Patient advocates – including patients who use marijuana for medical purposes – and health care professionals came to Albany today to support legislation to allow medical use of marijuana in New York.  Patients suffering from severe debilitating or life-threatening conditions could be treated with medical marijuana under legislation introduced by Assembly Health Committee Chair Richard N. Gottfried and Senator Diane J. Savino.  New York’s bill A. 6357/S.4406 is co-sponsored by 68 other legislators.  The bill was reported from the Assembly Health Committee today by 21-4, including 3 of the Committee’s 7 Republicans voting in favor.

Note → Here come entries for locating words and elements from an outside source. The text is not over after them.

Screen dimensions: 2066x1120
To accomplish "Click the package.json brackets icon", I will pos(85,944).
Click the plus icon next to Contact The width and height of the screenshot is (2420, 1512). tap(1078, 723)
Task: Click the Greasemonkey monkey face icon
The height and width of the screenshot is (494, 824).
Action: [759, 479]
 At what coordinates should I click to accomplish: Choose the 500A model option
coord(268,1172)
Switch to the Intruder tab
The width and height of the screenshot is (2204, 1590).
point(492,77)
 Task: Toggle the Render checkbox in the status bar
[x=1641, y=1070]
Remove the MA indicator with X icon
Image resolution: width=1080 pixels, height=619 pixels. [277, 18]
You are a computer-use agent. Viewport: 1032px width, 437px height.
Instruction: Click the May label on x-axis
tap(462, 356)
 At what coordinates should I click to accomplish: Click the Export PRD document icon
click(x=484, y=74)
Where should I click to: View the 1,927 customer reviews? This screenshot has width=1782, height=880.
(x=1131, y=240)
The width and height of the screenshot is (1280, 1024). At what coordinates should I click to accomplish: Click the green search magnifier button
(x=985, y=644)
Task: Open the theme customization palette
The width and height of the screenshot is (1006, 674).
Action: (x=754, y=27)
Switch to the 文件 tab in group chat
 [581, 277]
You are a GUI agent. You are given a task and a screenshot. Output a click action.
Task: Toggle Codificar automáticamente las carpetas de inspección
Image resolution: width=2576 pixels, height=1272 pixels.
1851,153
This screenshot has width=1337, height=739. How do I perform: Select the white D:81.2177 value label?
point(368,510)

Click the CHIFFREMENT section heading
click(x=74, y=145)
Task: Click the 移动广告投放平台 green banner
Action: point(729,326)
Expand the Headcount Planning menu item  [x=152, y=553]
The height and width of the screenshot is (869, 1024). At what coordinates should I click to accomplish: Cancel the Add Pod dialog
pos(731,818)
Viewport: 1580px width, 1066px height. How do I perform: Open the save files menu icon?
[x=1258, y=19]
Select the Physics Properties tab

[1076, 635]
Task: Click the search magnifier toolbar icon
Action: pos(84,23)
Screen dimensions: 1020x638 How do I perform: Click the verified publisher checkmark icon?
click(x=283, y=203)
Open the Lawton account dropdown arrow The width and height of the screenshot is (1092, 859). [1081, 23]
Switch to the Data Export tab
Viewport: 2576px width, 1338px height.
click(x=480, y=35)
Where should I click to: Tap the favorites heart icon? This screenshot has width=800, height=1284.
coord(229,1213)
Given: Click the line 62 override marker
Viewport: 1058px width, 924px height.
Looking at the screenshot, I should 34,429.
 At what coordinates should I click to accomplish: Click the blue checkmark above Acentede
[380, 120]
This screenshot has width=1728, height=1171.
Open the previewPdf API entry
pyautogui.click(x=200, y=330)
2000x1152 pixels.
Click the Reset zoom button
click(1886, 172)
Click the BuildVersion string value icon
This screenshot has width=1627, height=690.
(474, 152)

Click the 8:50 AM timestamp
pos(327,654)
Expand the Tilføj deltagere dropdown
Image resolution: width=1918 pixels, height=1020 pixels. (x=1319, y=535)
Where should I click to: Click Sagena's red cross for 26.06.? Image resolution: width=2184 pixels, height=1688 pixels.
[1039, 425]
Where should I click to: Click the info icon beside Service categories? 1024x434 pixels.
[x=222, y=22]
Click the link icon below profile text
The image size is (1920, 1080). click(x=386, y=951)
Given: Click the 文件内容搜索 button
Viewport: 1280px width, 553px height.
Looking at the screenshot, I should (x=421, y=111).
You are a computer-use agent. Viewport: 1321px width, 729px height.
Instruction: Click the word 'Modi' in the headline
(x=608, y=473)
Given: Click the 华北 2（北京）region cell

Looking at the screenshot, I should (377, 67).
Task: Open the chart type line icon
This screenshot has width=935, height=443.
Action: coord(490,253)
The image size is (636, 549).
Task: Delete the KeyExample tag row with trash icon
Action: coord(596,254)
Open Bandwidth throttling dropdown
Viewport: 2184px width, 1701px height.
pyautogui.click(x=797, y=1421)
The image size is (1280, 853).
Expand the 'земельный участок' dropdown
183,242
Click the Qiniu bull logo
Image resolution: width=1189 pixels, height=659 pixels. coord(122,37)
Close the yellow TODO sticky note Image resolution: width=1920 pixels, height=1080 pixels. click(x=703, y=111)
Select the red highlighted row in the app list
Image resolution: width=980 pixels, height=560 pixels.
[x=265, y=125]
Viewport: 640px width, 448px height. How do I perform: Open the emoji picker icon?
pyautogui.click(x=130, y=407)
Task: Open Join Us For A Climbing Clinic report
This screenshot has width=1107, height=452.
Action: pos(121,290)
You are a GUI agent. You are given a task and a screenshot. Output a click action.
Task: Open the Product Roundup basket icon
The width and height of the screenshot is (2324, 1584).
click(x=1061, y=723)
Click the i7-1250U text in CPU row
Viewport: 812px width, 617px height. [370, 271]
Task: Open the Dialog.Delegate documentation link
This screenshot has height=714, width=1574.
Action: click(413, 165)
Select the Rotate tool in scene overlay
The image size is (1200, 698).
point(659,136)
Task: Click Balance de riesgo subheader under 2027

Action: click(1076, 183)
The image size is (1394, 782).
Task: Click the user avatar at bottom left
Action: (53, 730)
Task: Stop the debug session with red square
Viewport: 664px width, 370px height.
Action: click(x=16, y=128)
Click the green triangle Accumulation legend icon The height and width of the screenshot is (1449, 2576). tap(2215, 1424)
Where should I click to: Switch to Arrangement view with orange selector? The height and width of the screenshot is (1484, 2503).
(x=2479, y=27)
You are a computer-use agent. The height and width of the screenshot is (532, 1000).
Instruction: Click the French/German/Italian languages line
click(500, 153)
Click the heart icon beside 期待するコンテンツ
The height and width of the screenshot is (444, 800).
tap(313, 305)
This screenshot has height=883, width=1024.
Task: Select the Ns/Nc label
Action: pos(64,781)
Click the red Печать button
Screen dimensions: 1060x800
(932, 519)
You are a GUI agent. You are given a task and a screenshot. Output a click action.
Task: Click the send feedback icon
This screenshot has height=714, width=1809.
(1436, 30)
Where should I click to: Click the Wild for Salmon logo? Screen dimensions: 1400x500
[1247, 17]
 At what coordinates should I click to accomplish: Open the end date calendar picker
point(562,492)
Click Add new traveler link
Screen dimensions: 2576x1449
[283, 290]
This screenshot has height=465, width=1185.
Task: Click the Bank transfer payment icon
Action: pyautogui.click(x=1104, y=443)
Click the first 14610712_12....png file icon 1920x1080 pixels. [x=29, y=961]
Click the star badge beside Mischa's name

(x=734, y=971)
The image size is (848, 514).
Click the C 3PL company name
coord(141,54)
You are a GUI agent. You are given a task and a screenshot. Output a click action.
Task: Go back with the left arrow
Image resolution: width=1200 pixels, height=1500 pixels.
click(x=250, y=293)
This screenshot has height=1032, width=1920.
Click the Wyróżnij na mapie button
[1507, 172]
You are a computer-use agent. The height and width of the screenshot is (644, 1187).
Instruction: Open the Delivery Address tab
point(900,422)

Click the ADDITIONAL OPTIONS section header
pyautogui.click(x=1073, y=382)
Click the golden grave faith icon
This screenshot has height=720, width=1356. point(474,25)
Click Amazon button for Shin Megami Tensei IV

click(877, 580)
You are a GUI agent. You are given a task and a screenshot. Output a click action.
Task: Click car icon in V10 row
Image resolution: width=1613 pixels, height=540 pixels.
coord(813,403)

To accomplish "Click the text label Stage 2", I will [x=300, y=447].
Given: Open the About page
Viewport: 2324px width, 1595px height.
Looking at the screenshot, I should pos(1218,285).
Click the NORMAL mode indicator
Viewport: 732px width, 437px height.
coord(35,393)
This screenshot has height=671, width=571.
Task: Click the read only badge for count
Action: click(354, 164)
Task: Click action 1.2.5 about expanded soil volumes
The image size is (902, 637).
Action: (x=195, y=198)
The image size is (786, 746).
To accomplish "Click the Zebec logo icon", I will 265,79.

The bill has been endorsed by dozens of organizations including the New York State Nurses Association, the Pharmacists Society of the State of New York, the Retail, Wholesale, and Department Store Union, and the New York State AIDS Advisory Council.  A 2012 Siena poll found that a strong majority of New Yorkers support legalization of medical marijuana, 61%-33%, including 69%-27% among independent voters.[1]
       
“If the patient and physician agree that the patient’s severe debilitating or life-threatening condition should be treated with medical marijuana, the government should not stand in the way,” said Gottfried.  “It is cruel to deny treatment to patients who are suffering or to turn them into criminals.”
       
“Thousands of New Yorkers have serious medical conditions that would benefit from medical use of marijuana,” Senator Savino said.  “Anybody who ever had a family member suffer from a debilitating disease learns very quickly the limitations of modern medicine at treating pain.  Doctors and patients have documented that marijuana can offer very effective pain treatment – where other medications have failed – for many patients who suffer from cancer, epilepsy, multiple sclerosis, HIV/AIDS, and other life-threatening or debilitating conditions.”
       
The bill would allow medical use of marijuana under a doctor’s supervision, for patients with cancer and other severe debilitating or life-threatening conditions.  A practitioner who is licensed to prescribe controlled substances would certify that a patient has a severe debilitating or life-threatening condition that should be treated with the medical use of marijuana.  Certifying and dispensing medical marijuana would be included in the I-STOP prescription monitoring system for controlled substances enacted in 2012.
       
The Health Department would license and regulate “registered organizations” to produce and dispense medical marijuana for certified patients.  These organizations could be hospitals, for-profit businesses, or not-for-profit corporations.  They would be required to comply with detailed “seed to sale” security controls, and a clinical advisory committee made up predominately of health care professionals would advise the Health Commissioner on clinical matters.